Thomas Elmore Obituary, Learn More About Deacon Elmore Death

Thomas Elmore Obituary, Death – Thomas Elmore was the seventh and final child to be born to Joe Harris and Permelia Hurd Harris in Washington County, Texas. He was the youngest of six girls and three boys. Ruby, both of his parents, and every one of his siblings passed away before he did. His wife. He received his education at one of Washington County’s public schools. Donald Ray Harris was the only child to come from Deacon Harris’s marriage to the woman he had loved from childhood, Ruby Anderson, which took place in the early 1940s.

During World War II, Deacon Harris bravely served his nation in the United States Army as a member of an Engineering Battalion. He was awarded a number of medals and citations, such as the Europe, Africa, Middle East Campaign Medal with two Bronze stars, the Asiatic Pacific Medal, the Good Conduct Medal, the Victory Ribbon, and two Overseas Service Bars. Fort Sam Houston in San Antonio was the location of both his enlistment and his departure from the military. At the time of his passing, he continued to be an active member of the V.F.W. Post 4476 in Taylor.

Deacon Harris, who was still a young man at the time, joined the Mt. Calvary Missionary Baptist Church in Taylor, Texas, shortly after completing his stint of duty with the United States Army. He was baptized by the late Reverend Hosea Dolphus, who presided over the church at the time. In 1982, Deacon Harris received his deacon ordination and was soon after given the position of Chairman of the Deacon Board. In addition to those roles, he was the chairman of the Trustee Board, sang in both the male chorus and the senior choir, was a teacher for both the brotherhood and the Sunday School, and tirelessly served his church until his health began to deteriorate.

It is common knowledge that Deacon Harris spent his whole working life in the railroad industry.

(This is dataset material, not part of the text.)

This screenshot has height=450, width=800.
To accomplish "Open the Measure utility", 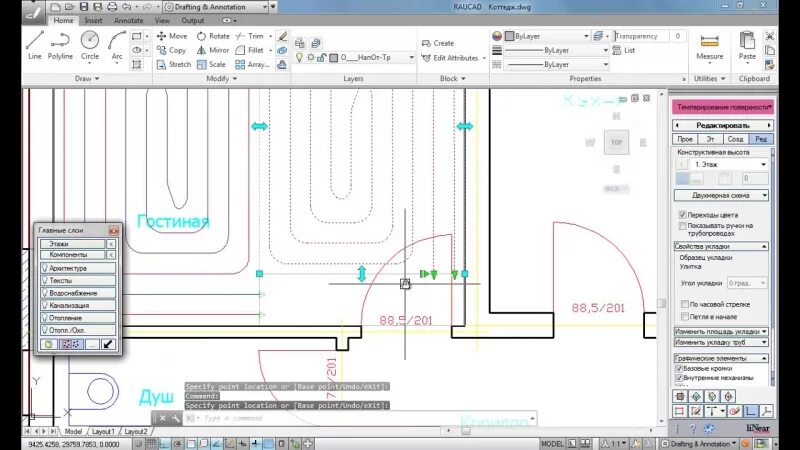I will tap(710, 46).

He spent a lot of years working as a railroad foreman. The majority of his 41 years of service in the railroad industry were spent working for the Missouri Pacific Santa Fe Railway, which is no longer in business. Even though his job required him to travel on occasion, he never failed to find a way to stay in touch with both his family and the community at Mount Calvary.

Even when he retired, he continued to be an avid railroad fan, and despite the fact that his health was deteriorating, he constantly checked his watch (which was railroad-approved, of course) to see if the trains were operating according to schedule. It should come as no surprise that he also criticizes their efforts to determine whether or not they met the “appropriate standards.”